The episode was filmed after the following episode, "Traitor's Gate". Filming took two weeks to complete. The methods of Marks following Tessa in the beginning of the episode was suggested by an ex-MI5 officer, who was a source for the series. Director Rob Bailey taught Keeley Hawes how to lockpick a door for Zoe's operation. Parts of the episode was filmed where Matthew Macfadyen wore sunglasses. The reasoning is that Macfadyen burst a blood vessel on one of his eyes, and the sunglasses were used to hide it; they would be used again for episode 5, "The Rose Bed Memoirs". The Turkish Consulate were filmed in two separate locations; the interior was mainly filmed in a local council building, while the exterior was filmed in a building in Roehampton. Three camera crews were used on the exterior shots.

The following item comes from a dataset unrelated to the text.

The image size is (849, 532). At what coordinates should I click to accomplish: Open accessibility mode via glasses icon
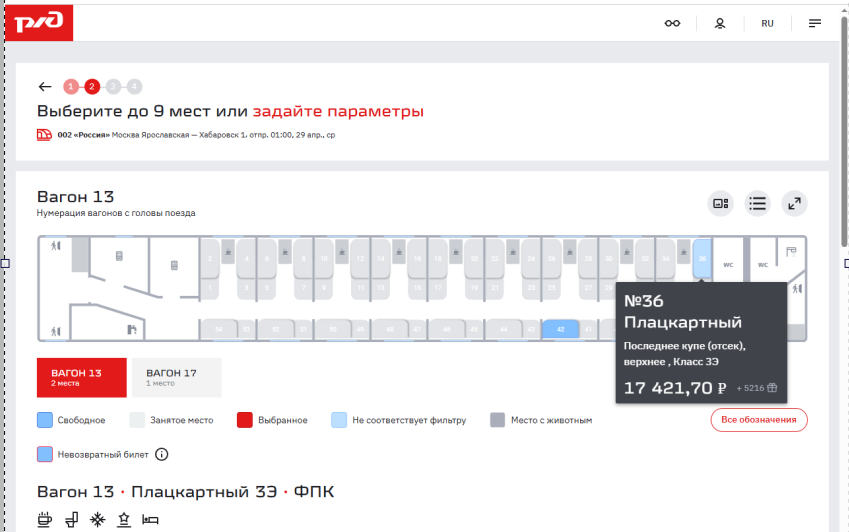(673, 23)
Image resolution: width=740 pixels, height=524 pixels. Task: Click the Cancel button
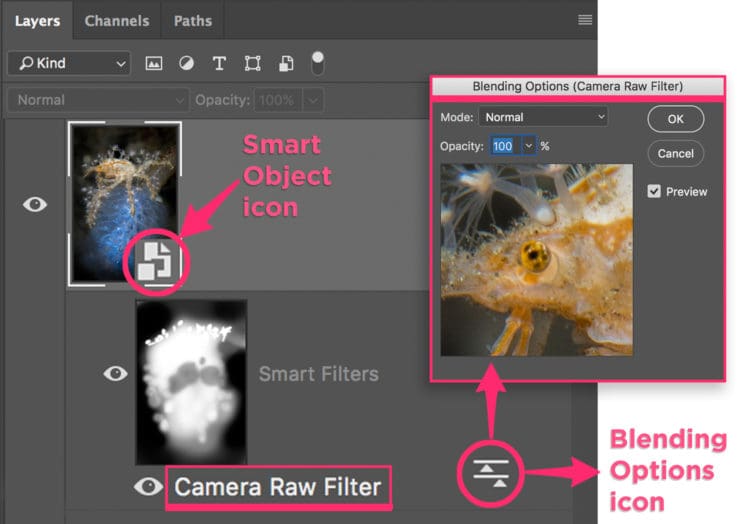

Three hours of filming was dedicated on the top floor of New Zealand House with Macfadyen, Firth and Jeremy Bulloch. However, they filmed the scene at the top of the building, where heavy wind took place; the actors on set had to raise their voices in order for the sound unit to hear them. This is the first episode in which David Oyelowo used a gun. All guns used in the episode are real, but decommissioned from service. In order to maintain gun safety, at least two weapons experts were on hand to train the actors during rehearsal. The moment where the rebel is killed by the sniper was meant to include blood spatter for realism, but was cut because the producers thought it would be too violent.

==Reception==
The episode was originally broadcast on BBC One, during the 9 pm to 10 pm time slot on Monday, 27 May 2002. After its original broadcast, the episode received unofficial overnight viewing figures of 7 million, and was the best performer in prime-time. However, ratings were down over two million from the series premiere, due to competition from The Kumars at No. 42 on BBC Two and film premieres on Channel 5. According to the Broadcasters' Audience Research Board, the episode received final viewing figures of 7.3 million, placing Spooks the eighth most seen programme on BBC One, and the eighteenth most seen programme overall during the week the episode was broadcast. On 28 May 2002, one day after the episode was broadcast, Gareth McLean of The Guardian just said of the previous night's episode, "so good it makes you want to be a spy."